Positive result for live online bidding trial at physical cattle sale

Beef Central, 22/04/2020

In addition to demand from the socially distanced buying gallery in attendance at the Mortlake store sale last week, competition was also enhanced through live online bidding via the Auctionsplus platform.

A remote online bidding collaboration between AuctionsPlus and livestock saleyard software provider Outcross was put to the test at a physical cattle sale at the Mortlake sale in western Victoria last week.

The live online bidding trial for the sale of 248 lots at Mortloake produced a strong result according to the technology partners involved.

A media statement issued to document the result said the initial system test proved to be a success with 28 percent of sale lots at Mortlake being purchased remotely through the two programs combining.

“It was a lot of work, but the results blew us away with 72 of the 248 lots penned being sold through AuctionsPlus,” Outcross managing director Tom Newsome said.

Mr Newsome said Outcross technology supports 95 per cent of Australian saleyards with software systems to assist in the management of livestock selling.

He said Outcross and AuctionsPlus have been working together for more than six months to see how the data Outcross collates at saleyards can be imported into the AuctionsPlus system to offer a fully functioning “online saleyard”.

“With the restrictions placed on all Australians due to Covid-19 it became obvious to us that there was an acute industry need to get this platform up and running so big sale events could still go ahead remotely,” Mr Newsome said.

AuctionsPlus CEO Angus Street said the company worked closely with Outcross and the Mortlake saleyard agents to provide an online bidding solution to their monthly store sale.

“Each agency’s nominated accredited AuctionsPlus assessor collected details on each pen, in addition to information usually displayed on saleyard placards,” he said.

“This information, as well as photos and the usual data uploaded via the Outcross software, was used to generate an online catalogue.”

“This was distributed to the AuctionsPlus network, and those who chose not to attend the saleyards – whether to comply with social distancing, due to personal health concerns, or due to distance to Mortlake – were able to secure cattle form the sale via the AuctionsPlus online bidding platform,” he said.

“The process included cattle being received and penned as they usually would be, in addition to the normal information an agent would capture, and had agents do an assessment based on a normal AuctionsPlus assessment to make it work in a saleyard situation.

“Outcross captured photos on every individual lot and completed the data set so we had a full description on every lot.

“By 730am we had everything required to publish a catalogue and let remote bidders see photos and all the information they needed to make a buying decision.”

Mr Newsome said every bid was uploaded through the platform in real time so the bidding on AuctionsPlus followed the live bidding that was happening at the saleyard.

“Those involved remotely could watch the process, whether bids were held on the floor or new bids were coming in from New South Wales, Victoria or South Australia.
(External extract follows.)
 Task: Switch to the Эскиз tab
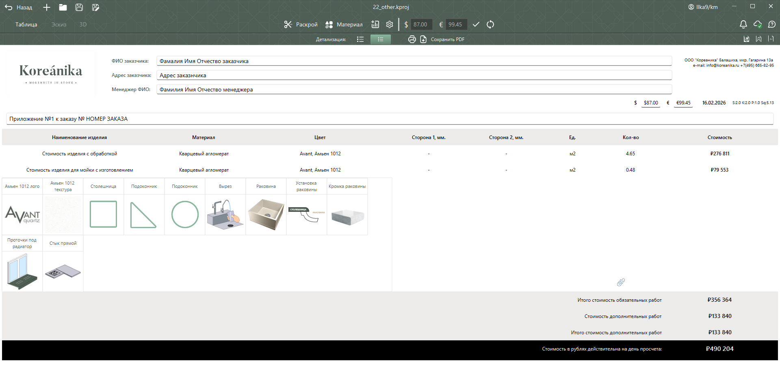click(59, 24)
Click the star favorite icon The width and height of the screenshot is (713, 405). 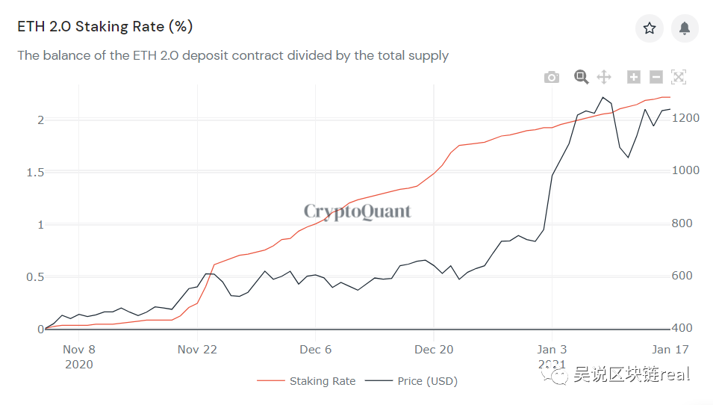coord(650,28)
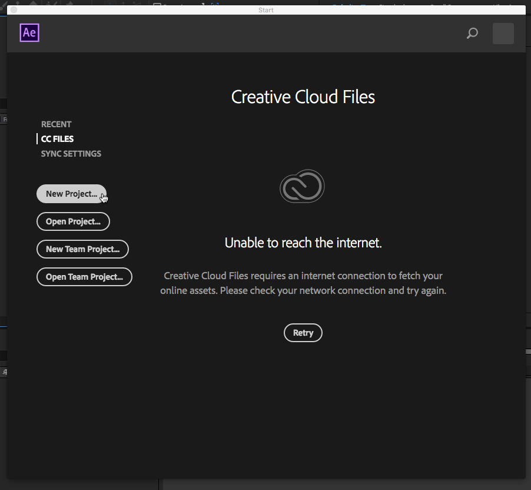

The systems worked incredibly well together and were able to keep up with remote and live bidding,” he said.

“We expected that from a practical perspective but how it would be received by industry was an unknown up until last week.”

Mr Street said it was vital that operating using the catalogue process for the first time provided buyers with a level of detail that gave buyers confidence.

“We were pleased also that the catalogue details combined with Terms and Conditions that gave remote buyers confidence to bid and that they had enough information to buy without physically viewing the cattle. We believe we were able to find a balance of sufficient detail for buyers with minimal disruption to usual saleyard operations.”

Livestock agent Alistair Nash from Charles Stewart Nash McVilly expressed surprise at how much bidding activity at the Mortlake sale came via the online system.

“There were definitely some sceptics around how an online catalogue could be built the morning of the auction but it happened and the proof is in the pudding I’d say, with a bid on more than half of the catalogue and around 30 percent of lots sold (online),” he said.

Mr Newsome said there is an opportunity for the platform to become a long-term feature of store sales and feature sales where buyers from across the country wish to participate.